### Work to complete
Find the line that contains "This screenshot has width=775, height=625.", then repeat it and each line after it to the end of the records, exactly.
─── Task material ───
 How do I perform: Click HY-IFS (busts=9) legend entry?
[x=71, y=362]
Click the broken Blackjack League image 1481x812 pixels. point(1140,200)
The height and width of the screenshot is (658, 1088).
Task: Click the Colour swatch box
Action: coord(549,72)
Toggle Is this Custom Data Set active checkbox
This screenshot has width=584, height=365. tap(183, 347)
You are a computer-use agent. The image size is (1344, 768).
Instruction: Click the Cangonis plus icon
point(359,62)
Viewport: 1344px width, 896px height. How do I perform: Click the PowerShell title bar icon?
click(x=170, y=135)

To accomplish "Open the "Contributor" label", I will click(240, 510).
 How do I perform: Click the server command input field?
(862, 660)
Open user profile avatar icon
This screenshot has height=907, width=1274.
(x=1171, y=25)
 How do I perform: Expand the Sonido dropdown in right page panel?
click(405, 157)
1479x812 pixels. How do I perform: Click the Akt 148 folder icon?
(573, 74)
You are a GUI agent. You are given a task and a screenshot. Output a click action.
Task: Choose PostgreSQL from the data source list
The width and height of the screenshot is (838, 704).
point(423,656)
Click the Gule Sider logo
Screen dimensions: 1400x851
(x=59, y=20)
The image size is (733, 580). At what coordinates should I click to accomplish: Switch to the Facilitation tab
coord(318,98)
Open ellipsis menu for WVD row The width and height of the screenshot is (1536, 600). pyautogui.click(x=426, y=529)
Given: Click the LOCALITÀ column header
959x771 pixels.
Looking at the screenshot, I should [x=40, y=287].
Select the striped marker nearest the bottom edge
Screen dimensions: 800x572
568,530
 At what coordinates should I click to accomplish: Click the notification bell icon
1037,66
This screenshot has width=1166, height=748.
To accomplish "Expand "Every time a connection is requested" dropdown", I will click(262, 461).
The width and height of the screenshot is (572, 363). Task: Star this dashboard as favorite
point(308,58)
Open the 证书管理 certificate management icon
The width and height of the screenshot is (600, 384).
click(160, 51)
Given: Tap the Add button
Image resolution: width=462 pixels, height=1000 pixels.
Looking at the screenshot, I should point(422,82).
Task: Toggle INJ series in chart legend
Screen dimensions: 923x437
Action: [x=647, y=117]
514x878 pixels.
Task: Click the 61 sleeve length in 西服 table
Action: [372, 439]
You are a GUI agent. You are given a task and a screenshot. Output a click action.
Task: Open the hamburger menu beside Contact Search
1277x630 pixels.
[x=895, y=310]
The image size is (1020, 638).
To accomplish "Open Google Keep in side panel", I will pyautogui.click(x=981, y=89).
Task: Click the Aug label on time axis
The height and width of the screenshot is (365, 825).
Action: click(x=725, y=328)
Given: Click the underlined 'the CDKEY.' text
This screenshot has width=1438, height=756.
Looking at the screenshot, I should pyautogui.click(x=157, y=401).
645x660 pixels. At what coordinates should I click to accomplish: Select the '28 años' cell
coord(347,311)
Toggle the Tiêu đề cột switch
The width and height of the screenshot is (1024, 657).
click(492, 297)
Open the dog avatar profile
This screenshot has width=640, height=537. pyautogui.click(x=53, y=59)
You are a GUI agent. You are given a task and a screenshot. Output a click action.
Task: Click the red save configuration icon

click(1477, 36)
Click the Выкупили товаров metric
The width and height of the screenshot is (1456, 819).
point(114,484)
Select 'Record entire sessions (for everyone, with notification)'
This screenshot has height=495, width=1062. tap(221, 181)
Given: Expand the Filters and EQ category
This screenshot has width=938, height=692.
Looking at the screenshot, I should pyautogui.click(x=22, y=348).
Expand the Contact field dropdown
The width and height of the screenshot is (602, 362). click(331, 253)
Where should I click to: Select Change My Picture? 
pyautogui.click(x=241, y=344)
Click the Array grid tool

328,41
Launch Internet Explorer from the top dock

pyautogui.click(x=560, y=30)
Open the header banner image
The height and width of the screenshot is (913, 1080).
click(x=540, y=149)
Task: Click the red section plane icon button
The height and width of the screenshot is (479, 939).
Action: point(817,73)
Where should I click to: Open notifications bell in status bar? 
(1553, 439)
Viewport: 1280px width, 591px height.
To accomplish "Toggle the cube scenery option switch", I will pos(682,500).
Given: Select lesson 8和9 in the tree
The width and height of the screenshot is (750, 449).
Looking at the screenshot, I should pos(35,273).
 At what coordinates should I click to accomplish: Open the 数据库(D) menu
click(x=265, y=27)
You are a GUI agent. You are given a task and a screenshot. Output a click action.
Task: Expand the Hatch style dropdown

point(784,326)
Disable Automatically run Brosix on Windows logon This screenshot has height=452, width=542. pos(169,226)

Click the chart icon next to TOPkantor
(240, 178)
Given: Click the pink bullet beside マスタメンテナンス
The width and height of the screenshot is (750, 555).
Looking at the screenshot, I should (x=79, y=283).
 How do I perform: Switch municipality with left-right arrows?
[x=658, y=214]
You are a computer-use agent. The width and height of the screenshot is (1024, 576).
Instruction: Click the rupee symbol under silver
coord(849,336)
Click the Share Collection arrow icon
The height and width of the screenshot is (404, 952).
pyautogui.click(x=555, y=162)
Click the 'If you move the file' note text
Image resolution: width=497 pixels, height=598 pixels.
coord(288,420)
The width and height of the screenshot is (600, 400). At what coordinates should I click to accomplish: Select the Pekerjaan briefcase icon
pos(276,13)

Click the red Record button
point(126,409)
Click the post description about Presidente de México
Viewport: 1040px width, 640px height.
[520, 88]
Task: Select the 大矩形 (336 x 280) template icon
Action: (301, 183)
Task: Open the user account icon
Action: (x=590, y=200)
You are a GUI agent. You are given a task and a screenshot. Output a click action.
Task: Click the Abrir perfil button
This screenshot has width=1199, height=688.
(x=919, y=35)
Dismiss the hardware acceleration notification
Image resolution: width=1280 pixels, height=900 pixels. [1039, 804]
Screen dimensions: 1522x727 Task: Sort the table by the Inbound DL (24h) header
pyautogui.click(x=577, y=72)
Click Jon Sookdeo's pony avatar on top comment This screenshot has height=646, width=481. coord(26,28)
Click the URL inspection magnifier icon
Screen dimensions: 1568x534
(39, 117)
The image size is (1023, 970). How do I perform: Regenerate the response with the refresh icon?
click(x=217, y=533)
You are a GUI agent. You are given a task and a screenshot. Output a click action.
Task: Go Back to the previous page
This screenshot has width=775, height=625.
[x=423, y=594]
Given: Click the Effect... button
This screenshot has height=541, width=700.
───
### Response box
This screenshot has width=775, height=625.
[x=423, y=594]
Given: Click the Effect... button
This screenshot has height=541, width=700.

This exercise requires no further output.